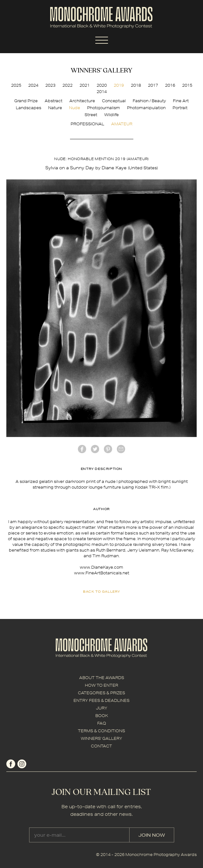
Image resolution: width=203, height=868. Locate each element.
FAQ (102, 723)
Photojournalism (104, 108)
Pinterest (108, 449)
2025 (16, 85)
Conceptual (114, 101)
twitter (95, 449)
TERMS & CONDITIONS (102, 731)
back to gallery (102, 591)
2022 (67, 85)
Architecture (82, 101)
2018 (136, 85)
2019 (119, 85)
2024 (33, 85)
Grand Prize (26, 101)
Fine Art (181, 101)
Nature (55, 108)
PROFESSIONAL (87, 124)
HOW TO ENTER (102, 685)
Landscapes (28, 108)
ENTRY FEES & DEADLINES (102, 701)
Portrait (180, 108)
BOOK (102, 716)
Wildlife (111, 115)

________________

Task directions:
Recast every line of the entries above as a Markdown table with the columns Row and Line, numbering the rows in order and skipping blank lines. Omit the pictures.

Result of this task:
| Row | Line |
|---|---|
| 1 | Image resolution: width=203, height=868. Locate each element. |
| 2 | FAQ (102, 723) |
| 3 | Photojournalism (104, 108) |
| 4 | Pinterest (108, 449) |
| 5 | 2025 (16, 85) |
| 6 | Conceptual (114, 101) |
| 7 | twitter (95, 449) |
| 8 | TERMS & CONDITIONS (102, 731) |
| 9 | back to gallery (102, 591) |
| 10 | 2022 (67, 85) |
| 11 | Architecture (82, 101) |
| 12 | 2018 (136, 85) |
| 13 | 2019 (119, 85) |
| 14 | 2024 (33, 85) |
| 15 | Grand Prize (26, 101) |
| 16 | Fine Art (181, 101) |
| 17 | Nature (55, 108) |
| 18 | PROFESSIONAL (87, 124) |
| 19 | HOW TO ENTER (102, 685) |
| 20 | Landscapes (28, 108) |
| 21 | ENTRY FEES & DEADLINES (102, 701) |
| 22 | Portrait (180, 108) |
| 23 | BOOK (102, 716) |
| 24 | Wildlife (111, 115) |